[Haskell-cafe] Abstraction in data types
Lyndon Maydwell
maydwell at gmail.com
Thu Mar 18 01:06:25 EDT 2010
You could probably also use a typeclass for pointy things rather than
a data type, this would then require you to use existential
quantification to construct a hetrogenous list.
For example:
Class Point where
getCartesian :: ...
getPolar :: ...
data Shape = Point p => ... | Polygon [p]
Correct me if this is wrong though :-)
On Thu, Mar 18, 2010 at 12:56 PM, Alexander Solla <ajs at 2piix.com> wrote:
> I wrote this to Darrin, but didn't CC cafe:
> On Mar 17, 2010, at 9:20 PM, Darrin Chandler wrote:
>
> type Cartesian_coord = Float
>
> type Latitude = Float
> type Longitude = Float
>
> data Point = Cartesian (Cartesian_coord, Cartesian_coord)

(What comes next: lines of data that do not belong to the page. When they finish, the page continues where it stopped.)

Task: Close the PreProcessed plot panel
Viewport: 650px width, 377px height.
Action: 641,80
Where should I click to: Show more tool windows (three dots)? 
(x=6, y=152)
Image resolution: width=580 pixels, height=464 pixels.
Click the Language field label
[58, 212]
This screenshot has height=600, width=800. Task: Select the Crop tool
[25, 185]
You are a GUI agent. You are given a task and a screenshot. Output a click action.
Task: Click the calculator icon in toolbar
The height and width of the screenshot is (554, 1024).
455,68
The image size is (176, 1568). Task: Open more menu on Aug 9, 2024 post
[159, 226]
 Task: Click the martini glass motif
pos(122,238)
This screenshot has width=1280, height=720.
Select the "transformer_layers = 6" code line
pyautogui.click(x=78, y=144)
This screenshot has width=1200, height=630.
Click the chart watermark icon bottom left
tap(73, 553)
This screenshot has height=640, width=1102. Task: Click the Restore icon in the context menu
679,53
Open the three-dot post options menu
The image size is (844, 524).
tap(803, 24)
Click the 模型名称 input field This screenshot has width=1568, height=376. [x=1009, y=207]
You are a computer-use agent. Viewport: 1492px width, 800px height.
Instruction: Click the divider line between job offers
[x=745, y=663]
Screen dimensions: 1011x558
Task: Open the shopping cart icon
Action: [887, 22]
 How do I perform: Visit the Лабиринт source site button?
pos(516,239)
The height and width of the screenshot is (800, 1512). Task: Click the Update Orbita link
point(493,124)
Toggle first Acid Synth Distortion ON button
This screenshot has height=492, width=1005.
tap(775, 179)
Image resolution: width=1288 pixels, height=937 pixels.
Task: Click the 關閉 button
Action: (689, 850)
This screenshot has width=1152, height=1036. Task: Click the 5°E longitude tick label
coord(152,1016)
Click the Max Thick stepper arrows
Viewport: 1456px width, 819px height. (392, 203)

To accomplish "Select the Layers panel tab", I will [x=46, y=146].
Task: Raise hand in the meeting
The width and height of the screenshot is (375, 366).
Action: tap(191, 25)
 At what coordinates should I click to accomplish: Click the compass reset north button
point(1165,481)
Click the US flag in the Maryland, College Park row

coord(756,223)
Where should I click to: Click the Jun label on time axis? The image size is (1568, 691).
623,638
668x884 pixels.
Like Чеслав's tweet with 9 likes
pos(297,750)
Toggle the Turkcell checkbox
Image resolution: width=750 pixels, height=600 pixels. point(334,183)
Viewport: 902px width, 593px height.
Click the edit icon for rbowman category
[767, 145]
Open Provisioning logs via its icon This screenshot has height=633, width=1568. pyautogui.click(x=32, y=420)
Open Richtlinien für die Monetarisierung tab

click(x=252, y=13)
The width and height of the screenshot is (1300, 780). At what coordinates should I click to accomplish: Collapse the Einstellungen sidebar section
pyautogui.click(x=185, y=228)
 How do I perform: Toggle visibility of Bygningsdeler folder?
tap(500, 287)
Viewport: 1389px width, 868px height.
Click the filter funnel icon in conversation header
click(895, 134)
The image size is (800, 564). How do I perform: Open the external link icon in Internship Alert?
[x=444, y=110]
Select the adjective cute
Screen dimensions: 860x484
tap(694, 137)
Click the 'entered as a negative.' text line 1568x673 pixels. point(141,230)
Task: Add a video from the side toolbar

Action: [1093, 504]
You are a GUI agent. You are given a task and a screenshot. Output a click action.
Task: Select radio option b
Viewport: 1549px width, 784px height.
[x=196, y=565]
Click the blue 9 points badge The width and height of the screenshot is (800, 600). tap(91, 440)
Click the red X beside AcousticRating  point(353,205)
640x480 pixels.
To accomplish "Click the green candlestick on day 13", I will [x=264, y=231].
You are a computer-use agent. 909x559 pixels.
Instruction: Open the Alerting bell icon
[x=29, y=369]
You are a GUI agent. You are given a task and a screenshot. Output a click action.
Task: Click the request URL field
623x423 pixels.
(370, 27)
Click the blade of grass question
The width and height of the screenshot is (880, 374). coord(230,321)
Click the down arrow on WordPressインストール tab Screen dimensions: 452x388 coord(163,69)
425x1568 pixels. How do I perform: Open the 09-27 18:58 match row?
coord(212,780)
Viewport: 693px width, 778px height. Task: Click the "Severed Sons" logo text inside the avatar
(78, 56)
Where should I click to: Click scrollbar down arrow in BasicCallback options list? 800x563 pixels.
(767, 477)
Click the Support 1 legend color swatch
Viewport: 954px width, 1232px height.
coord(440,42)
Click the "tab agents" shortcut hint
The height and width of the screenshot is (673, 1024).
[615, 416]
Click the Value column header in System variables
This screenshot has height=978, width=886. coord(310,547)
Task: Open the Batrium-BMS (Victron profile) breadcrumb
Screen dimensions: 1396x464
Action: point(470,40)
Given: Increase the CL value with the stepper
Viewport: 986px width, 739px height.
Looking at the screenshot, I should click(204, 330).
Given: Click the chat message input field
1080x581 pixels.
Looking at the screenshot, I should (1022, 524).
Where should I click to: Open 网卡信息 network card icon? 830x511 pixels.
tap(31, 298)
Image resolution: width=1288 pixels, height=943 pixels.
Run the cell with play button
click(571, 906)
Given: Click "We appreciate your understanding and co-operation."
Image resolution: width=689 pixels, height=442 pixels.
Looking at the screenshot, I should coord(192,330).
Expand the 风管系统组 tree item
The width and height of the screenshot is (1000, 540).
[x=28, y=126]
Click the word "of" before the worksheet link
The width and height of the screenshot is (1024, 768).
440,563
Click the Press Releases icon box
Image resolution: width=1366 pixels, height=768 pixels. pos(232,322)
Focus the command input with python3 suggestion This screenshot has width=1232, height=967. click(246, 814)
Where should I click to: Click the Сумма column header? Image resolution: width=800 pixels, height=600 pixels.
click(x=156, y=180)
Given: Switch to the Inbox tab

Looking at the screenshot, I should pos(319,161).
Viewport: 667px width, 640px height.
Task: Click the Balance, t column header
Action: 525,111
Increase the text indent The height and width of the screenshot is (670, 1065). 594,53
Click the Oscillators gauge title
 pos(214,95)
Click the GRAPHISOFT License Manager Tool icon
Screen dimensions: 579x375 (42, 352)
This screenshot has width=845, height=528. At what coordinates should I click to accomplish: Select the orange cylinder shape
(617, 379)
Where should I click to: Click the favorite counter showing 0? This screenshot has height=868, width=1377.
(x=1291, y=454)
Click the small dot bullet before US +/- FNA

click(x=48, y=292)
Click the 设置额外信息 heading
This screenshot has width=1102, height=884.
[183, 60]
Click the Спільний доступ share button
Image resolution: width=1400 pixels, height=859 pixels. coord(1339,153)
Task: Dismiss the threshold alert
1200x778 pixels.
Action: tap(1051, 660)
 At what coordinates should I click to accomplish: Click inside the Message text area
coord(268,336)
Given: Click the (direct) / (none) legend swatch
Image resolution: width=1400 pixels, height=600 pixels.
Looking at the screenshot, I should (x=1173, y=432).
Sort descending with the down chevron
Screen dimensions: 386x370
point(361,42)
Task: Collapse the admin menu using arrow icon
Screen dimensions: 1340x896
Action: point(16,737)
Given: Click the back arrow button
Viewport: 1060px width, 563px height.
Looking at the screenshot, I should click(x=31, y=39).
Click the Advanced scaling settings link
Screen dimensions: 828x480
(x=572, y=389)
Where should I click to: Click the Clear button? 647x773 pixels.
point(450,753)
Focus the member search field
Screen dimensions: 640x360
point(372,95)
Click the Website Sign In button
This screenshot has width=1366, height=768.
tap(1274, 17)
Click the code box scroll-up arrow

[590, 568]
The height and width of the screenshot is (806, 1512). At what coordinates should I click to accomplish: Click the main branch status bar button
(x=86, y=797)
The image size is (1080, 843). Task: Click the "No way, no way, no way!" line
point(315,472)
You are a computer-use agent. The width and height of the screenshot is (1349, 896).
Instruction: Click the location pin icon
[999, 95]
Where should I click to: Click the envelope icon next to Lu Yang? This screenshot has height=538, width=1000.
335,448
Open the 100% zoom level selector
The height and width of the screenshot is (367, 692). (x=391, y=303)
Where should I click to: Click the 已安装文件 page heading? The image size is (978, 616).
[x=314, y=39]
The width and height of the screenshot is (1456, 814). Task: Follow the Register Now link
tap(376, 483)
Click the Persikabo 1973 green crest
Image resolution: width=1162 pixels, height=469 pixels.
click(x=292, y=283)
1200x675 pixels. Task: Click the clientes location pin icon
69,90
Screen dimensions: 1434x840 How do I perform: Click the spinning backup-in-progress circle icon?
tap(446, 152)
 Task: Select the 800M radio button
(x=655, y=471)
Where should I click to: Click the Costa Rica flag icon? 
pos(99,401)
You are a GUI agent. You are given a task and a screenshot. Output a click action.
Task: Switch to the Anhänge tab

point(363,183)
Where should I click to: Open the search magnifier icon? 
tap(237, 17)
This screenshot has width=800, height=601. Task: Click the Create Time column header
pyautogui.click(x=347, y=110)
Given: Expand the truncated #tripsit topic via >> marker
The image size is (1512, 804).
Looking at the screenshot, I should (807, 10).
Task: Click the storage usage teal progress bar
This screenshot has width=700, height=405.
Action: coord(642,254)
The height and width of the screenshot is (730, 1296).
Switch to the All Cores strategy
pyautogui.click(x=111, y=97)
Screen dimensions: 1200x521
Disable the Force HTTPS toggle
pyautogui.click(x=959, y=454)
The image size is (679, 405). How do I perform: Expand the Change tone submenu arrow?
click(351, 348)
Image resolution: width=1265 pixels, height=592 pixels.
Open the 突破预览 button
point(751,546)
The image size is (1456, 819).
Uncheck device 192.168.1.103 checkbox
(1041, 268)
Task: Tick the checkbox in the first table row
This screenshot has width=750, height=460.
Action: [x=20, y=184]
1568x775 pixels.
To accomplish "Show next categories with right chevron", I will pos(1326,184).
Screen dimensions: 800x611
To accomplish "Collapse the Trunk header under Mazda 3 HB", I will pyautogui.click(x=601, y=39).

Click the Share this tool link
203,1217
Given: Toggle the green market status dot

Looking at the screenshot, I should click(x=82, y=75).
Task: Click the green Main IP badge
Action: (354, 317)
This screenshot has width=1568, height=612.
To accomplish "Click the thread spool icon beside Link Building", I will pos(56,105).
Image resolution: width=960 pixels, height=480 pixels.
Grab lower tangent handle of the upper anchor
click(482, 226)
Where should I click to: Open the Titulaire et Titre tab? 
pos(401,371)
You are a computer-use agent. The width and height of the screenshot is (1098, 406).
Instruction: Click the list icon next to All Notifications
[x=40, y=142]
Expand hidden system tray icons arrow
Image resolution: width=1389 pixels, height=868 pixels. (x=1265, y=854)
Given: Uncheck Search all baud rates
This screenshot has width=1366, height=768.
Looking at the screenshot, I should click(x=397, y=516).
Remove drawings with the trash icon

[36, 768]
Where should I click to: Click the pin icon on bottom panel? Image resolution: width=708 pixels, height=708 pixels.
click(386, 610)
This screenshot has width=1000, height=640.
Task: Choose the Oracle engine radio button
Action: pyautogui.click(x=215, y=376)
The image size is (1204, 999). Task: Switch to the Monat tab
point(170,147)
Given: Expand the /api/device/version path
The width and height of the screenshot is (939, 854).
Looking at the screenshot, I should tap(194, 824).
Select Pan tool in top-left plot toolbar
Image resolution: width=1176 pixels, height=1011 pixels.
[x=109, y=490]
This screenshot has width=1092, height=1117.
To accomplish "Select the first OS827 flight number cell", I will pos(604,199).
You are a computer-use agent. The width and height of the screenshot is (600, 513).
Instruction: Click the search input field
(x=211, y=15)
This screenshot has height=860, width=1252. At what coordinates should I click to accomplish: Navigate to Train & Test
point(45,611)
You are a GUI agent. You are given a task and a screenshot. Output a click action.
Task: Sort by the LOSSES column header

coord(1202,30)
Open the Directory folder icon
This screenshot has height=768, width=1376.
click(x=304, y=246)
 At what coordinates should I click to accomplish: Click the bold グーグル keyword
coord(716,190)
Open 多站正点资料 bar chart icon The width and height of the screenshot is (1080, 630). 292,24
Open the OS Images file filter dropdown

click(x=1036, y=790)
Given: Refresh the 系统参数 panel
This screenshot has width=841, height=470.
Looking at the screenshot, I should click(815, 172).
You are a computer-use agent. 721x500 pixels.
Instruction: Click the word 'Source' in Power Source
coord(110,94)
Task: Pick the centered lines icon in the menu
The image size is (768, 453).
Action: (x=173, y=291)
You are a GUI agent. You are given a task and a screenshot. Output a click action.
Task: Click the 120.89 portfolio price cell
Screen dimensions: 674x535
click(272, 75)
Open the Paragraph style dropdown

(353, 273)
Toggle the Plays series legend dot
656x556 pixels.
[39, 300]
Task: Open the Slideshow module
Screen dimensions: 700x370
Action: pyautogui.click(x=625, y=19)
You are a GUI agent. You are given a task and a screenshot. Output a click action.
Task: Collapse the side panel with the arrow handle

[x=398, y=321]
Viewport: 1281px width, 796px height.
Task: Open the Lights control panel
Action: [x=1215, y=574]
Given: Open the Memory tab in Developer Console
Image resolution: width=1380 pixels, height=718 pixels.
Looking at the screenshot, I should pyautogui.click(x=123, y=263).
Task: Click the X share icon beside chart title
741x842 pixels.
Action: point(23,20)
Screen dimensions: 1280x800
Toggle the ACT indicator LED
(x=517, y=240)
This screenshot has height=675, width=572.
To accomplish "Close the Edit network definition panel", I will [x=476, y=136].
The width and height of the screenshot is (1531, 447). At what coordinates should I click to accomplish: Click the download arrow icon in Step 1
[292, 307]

> | Spherical (Latitude, Longitude)
>
> type Center = Point
> type Radius = Float
>
> data Shape = Circle Center Radius
> | Polygon [Point]
>
> This obviously stinks since a Polygon could contain mixed Cartesian and
> Spherical points. Polygon needs to be one or the other, but not mixed.
>
> My suggestion would be to use an alternate representation of "spherical"
> points in terms of polar coordinates, and then to normalize and mix at will:
> type Theta = Float
> type Radius = Float
> data Point = Cartesian (Cartesian_coord, Cartesian_coord)
> | Polar (Theta, Radius)
> normalize_point :: Point -> Point
> normalize_point Cartesian x y = Cartesian x y
> normalize_point Polar t r = Cartesian x y where x = r * cos t; y = r * sin
> t;
> It really depends on what you want to do with your points. If you want to
> do linear algebra, you might want your points to depend on a basis, for
> example. But your "spherical" points don't really form a basis in
> three-space, or even over all of two-space.